_WHAT THE TASK ASKS:_
Please give nothing except the number of lines in the records below that include the word "checkbox".

_MATERIAL SHOWN:_

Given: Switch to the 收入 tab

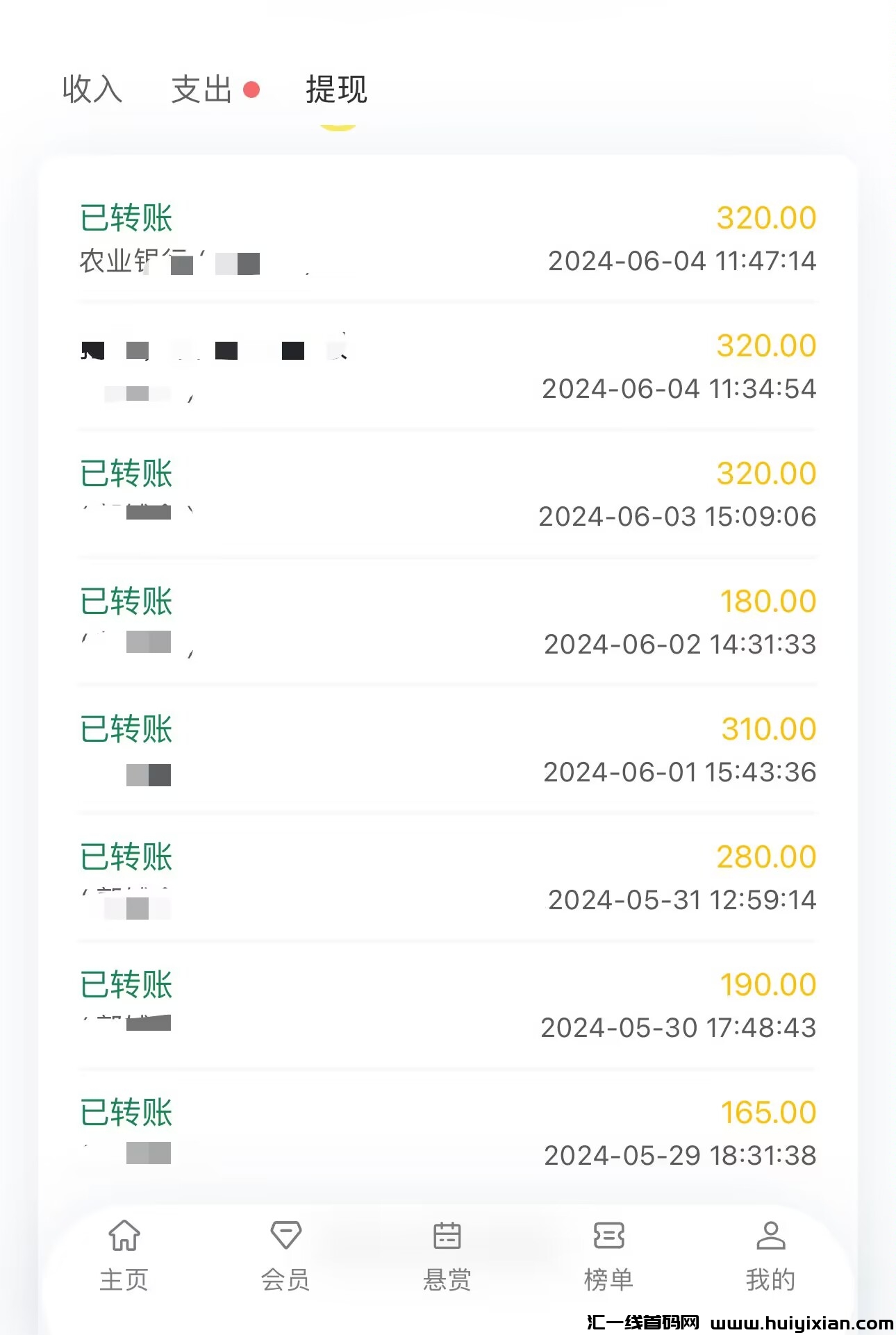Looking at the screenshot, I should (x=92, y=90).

* * *

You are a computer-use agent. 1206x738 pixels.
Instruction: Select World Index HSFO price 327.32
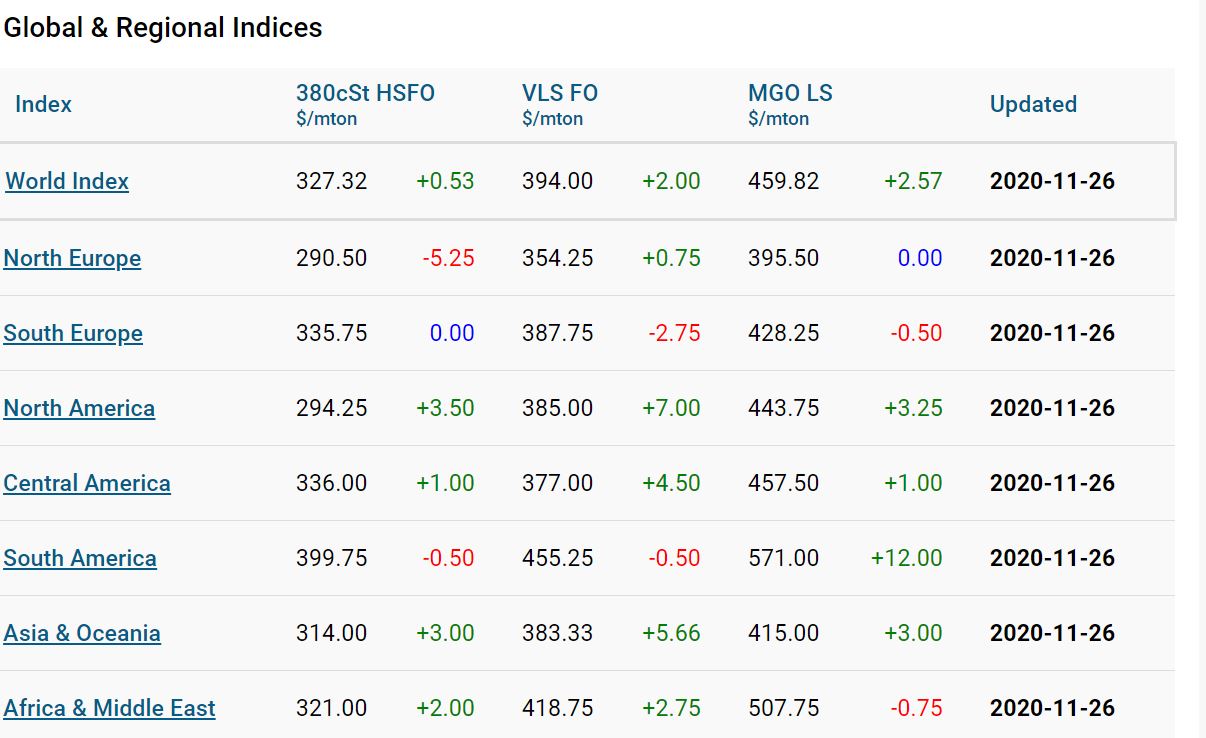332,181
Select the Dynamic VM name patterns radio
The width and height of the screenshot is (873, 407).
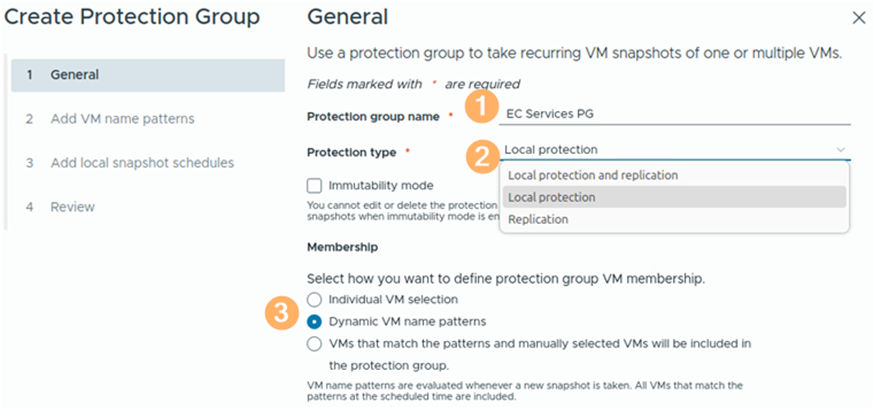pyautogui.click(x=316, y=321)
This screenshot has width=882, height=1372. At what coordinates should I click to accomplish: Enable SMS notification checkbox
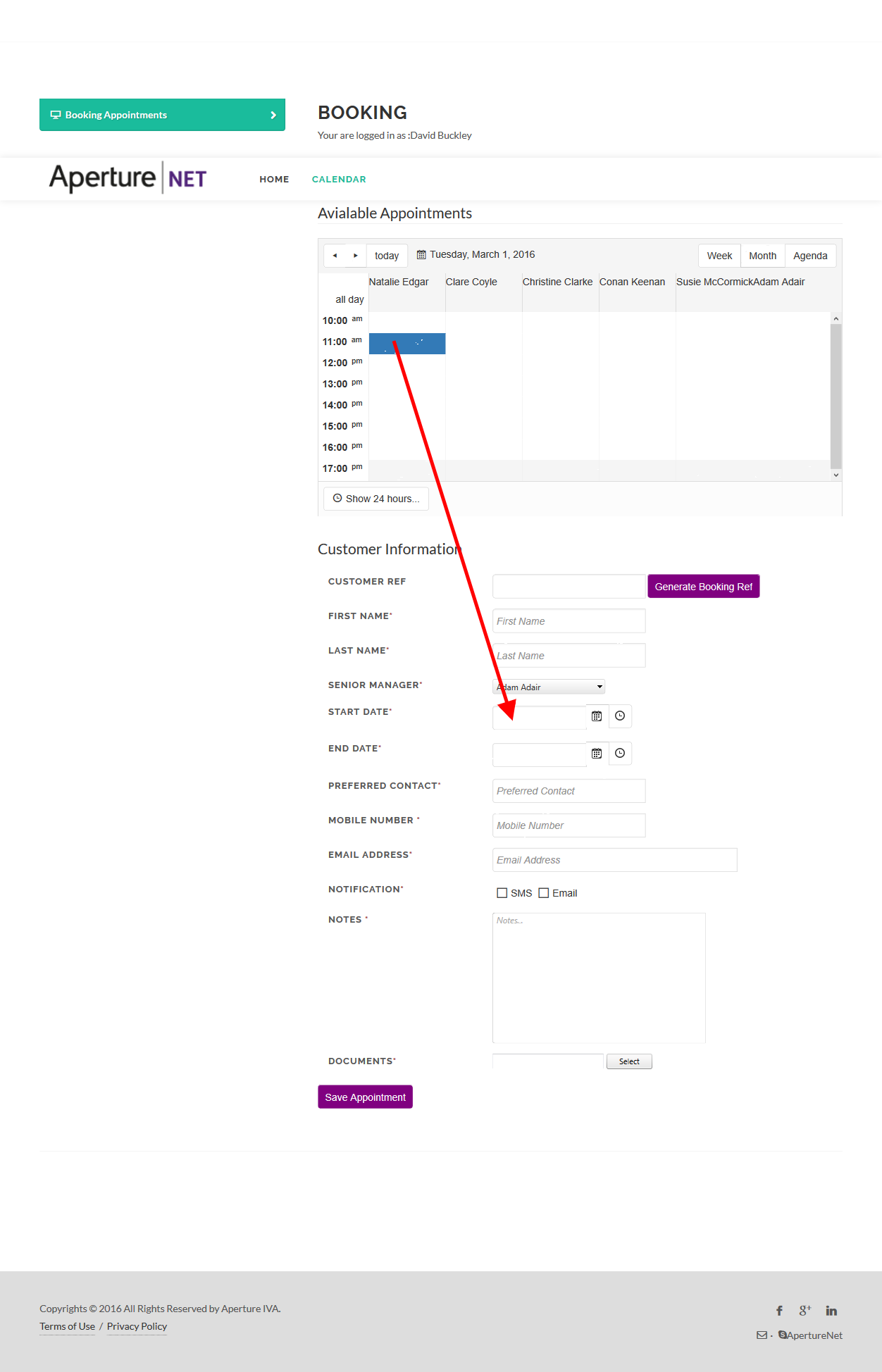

---

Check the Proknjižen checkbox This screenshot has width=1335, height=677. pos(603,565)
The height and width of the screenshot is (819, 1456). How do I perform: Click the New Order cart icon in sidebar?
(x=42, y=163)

_THE ANSWER:_
2